Abstract

With its recent production Revolution Now! (2010) the English-German performance collective Gob Squad tackles “the current mood of disengagement” of contemporary theatre as identified by Kritzer (218) and attempts to stir up a revolution by involving the audience and unwitting passers-by outside the theatrical venue as amateur revolutionaries. Yet the production neither adheres to a concrete political ideology, nor does it further specify the cause of discontent or the need for a revolution. Although it turns out that the public, ‘The People,’ is hardly ready for this improvised revolution, Gob Squad manage to unite performers, audience and passers-by in a temporary community that pursues the single goal of finding a member of the public who is willing to instigate the revolution. This is achieved primarily via the excessive use of mediatisation that connects stage, auditorium and the streets outside the venue by means of two-way live transmissions. The onstage revolution is thus projected into the ‘reality’ beyond the stage and the theatre whereas ‘reality’ is simultaneously framed and becomes part of the action on the stage.
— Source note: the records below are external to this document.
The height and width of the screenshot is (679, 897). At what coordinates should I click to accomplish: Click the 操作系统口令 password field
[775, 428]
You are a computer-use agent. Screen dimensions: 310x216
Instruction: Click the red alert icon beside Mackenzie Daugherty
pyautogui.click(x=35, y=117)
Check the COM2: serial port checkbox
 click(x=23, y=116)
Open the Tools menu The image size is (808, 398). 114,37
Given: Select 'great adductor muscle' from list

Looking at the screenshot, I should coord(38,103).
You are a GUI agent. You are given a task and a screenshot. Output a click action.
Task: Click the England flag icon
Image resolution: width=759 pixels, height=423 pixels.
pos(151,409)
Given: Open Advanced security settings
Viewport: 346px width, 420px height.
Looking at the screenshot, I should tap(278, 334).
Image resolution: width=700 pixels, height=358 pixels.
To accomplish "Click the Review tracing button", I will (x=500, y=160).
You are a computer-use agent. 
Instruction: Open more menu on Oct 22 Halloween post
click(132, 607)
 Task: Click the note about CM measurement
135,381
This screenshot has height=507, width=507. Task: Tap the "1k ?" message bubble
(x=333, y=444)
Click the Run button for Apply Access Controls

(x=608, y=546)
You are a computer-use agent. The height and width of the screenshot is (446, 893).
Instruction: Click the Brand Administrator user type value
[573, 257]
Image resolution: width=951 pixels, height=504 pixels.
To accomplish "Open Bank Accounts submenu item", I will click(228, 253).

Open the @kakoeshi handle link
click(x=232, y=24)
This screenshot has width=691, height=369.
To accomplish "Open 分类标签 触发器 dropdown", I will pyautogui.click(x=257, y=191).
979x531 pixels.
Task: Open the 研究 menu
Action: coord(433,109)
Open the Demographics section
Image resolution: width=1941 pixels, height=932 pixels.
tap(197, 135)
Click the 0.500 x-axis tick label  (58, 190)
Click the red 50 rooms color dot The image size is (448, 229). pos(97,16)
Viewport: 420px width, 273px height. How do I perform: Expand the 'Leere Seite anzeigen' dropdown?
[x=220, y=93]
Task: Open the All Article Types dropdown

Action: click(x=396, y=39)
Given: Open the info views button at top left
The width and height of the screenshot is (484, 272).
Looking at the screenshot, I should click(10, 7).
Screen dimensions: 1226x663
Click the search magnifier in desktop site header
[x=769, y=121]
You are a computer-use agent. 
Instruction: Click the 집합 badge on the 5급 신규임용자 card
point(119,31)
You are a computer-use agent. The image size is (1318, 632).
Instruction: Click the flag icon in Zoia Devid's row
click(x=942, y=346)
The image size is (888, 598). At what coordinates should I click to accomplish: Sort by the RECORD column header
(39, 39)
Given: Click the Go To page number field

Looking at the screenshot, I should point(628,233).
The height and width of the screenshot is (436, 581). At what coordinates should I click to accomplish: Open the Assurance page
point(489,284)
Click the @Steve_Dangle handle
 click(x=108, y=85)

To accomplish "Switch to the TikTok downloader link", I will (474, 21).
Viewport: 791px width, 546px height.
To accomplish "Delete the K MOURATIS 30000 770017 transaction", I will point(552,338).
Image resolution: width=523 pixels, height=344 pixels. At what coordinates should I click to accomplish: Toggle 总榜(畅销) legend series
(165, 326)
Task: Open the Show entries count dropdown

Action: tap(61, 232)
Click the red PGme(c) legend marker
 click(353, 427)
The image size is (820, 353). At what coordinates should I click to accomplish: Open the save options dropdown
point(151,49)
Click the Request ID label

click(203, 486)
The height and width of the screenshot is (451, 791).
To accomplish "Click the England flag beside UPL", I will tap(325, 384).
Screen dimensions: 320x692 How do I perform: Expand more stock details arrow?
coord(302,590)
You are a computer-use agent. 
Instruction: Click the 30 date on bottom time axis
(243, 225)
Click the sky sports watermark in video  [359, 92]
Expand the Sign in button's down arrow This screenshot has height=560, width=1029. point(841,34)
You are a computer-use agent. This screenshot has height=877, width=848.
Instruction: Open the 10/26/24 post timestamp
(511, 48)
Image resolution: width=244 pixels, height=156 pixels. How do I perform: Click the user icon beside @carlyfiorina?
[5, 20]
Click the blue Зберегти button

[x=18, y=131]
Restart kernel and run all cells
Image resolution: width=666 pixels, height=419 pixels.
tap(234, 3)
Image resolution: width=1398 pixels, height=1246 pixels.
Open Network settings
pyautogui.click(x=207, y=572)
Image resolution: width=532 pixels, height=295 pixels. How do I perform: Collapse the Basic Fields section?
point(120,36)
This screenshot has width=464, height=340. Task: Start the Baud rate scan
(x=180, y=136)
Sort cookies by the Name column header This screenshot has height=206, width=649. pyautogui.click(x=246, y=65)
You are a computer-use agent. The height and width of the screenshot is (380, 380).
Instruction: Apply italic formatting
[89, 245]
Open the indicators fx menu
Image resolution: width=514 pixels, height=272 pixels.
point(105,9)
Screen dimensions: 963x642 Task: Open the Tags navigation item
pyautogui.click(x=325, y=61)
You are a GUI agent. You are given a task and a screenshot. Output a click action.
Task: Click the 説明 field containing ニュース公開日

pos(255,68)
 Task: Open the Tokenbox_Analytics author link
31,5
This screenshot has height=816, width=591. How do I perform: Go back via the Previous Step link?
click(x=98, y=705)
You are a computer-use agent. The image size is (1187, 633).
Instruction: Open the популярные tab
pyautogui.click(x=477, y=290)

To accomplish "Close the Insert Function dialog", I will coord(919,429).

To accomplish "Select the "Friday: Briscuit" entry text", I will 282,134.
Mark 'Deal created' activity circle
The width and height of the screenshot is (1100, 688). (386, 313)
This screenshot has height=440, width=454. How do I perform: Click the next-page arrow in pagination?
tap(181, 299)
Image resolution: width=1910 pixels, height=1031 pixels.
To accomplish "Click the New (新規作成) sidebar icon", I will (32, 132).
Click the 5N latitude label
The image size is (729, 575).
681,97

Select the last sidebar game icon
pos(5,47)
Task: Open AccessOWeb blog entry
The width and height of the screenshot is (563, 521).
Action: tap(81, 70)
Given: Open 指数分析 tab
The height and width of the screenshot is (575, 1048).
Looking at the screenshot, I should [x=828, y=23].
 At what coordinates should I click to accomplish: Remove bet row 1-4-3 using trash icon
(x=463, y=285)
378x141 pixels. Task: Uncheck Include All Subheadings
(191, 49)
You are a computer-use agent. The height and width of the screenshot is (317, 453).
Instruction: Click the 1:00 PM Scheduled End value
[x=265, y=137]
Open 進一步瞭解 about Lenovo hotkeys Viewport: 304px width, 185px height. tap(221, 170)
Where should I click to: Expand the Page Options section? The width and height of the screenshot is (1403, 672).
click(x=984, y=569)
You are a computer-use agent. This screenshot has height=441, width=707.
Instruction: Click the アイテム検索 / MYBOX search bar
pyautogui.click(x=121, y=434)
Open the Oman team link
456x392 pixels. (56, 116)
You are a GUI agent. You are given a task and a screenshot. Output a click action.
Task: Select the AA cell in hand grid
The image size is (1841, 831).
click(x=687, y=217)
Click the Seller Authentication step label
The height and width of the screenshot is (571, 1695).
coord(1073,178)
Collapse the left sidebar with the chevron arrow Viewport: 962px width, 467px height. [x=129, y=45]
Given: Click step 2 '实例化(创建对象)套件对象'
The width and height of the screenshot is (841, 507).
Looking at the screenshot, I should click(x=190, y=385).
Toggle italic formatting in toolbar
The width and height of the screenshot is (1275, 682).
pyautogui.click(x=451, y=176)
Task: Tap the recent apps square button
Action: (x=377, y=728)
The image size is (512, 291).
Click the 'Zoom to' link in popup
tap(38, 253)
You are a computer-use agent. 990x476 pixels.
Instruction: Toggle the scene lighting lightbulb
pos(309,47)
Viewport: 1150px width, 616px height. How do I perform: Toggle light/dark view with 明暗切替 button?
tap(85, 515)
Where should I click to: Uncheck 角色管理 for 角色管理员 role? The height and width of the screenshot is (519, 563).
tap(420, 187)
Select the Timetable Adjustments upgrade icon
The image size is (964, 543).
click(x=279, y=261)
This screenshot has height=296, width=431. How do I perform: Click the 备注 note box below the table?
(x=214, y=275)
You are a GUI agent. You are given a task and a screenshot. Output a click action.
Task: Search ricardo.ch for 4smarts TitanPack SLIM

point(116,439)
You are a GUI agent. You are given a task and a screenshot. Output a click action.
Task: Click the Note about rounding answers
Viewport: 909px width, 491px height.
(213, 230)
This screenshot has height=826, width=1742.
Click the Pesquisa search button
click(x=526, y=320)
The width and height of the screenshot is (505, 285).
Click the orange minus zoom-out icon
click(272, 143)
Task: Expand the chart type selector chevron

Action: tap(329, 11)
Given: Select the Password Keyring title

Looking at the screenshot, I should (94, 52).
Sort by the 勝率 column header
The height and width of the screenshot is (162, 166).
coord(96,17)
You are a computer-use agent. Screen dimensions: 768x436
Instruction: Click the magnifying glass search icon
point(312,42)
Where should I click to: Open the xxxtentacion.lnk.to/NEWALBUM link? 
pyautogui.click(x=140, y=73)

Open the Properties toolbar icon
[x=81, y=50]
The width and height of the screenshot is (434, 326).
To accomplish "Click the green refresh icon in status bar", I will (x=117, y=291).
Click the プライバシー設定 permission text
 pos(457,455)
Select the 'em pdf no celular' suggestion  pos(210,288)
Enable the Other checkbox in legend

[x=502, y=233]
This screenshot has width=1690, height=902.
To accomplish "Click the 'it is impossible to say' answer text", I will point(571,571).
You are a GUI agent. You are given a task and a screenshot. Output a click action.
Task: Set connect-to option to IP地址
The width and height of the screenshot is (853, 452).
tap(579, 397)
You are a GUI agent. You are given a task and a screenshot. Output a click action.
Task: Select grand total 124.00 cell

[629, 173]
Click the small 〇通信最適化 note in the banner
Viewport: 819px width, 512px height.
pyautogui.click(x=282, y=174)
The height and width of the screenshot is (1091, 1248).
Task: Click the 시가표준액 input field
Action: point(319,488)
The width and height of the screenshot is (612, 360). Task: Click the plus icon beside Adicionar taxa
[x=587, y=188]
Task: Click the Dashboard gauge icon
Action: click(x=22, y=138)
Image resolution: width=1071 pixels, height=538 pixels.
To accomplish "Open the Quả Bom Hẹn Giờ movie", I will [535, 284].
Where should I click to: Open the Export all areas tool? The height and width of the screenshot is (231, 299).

In the end, it remains questionable whether the revolution actually reaches ‘the masses’ or whether revolutionary activism is to be seen as an absurd or ineffectual performance that is moreover manipulated and distorted by its mediatisation. More striking is the sense of immediacy and authenticity evoked despite the mediatisation and overt theatricality as well as the feeling of individual responsibility for the performance. Since the spectators have to face themselves as projected onto the screens on the stage – in the roles of sceptics, passive observers or active revolutionaries – it becomes impossible for them to remain detached. In this sense, Gob Squad explore a new form of theatre able to challenge political disengagement by combining the immediacy of liveness with the inescapability of mediatisation.